In 1998, he ran as the Labor Party candidate for the federal seat of Hume (a Liberal/National coalition safe seat). He was unsuccessful in that campaign, losing to Liberal Party candidate Alby Schultz.

Veitch was deputy chair of the nine-member Southern Area Health Board for New South Wales.

Veitch was elected on 24 March 2007 to the New South Wales Legislative Council with the 19th-highest quota at that election. He was a member of the Socialist Left faction of Labor.

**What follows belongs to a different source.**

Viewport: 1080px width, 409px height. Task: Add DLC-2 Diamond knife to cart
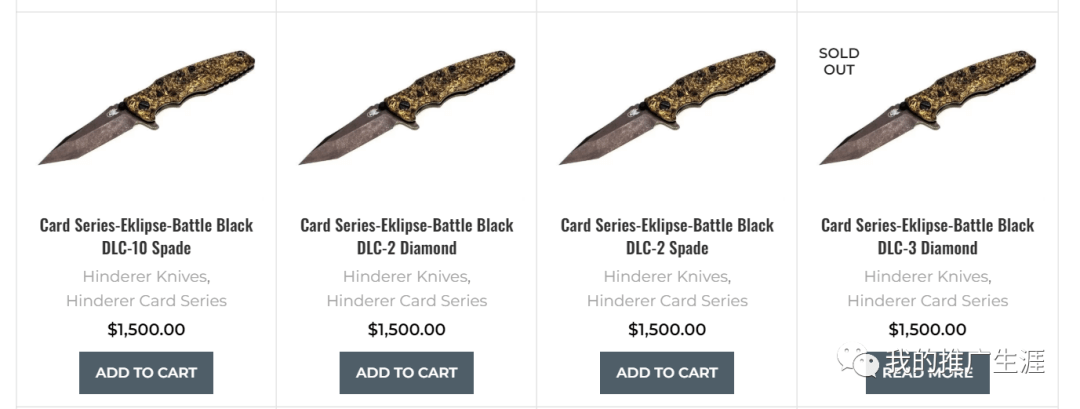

He served as Deputy Government Whip, Parliamentary Secretary for Primary Industries and on numerous Legislative Council Committees. He served on the Opposition front bench from 2011 holding responsibility for Trade and Investment, Regional Infrastructure and Services and Regional and Rural Affairs. He is subsequently served as Shadow Minister for Primary Industries, Lands and Western NSW.

At the 2022 NSW Labor Conference, he was not endorsed for a winnable seat at the 2023 state election, securing the ninth position on the ticket. He was not elected.

==Personal life==
He is divorced and has four children, and six grandchildren. He and his former wife were foster parents.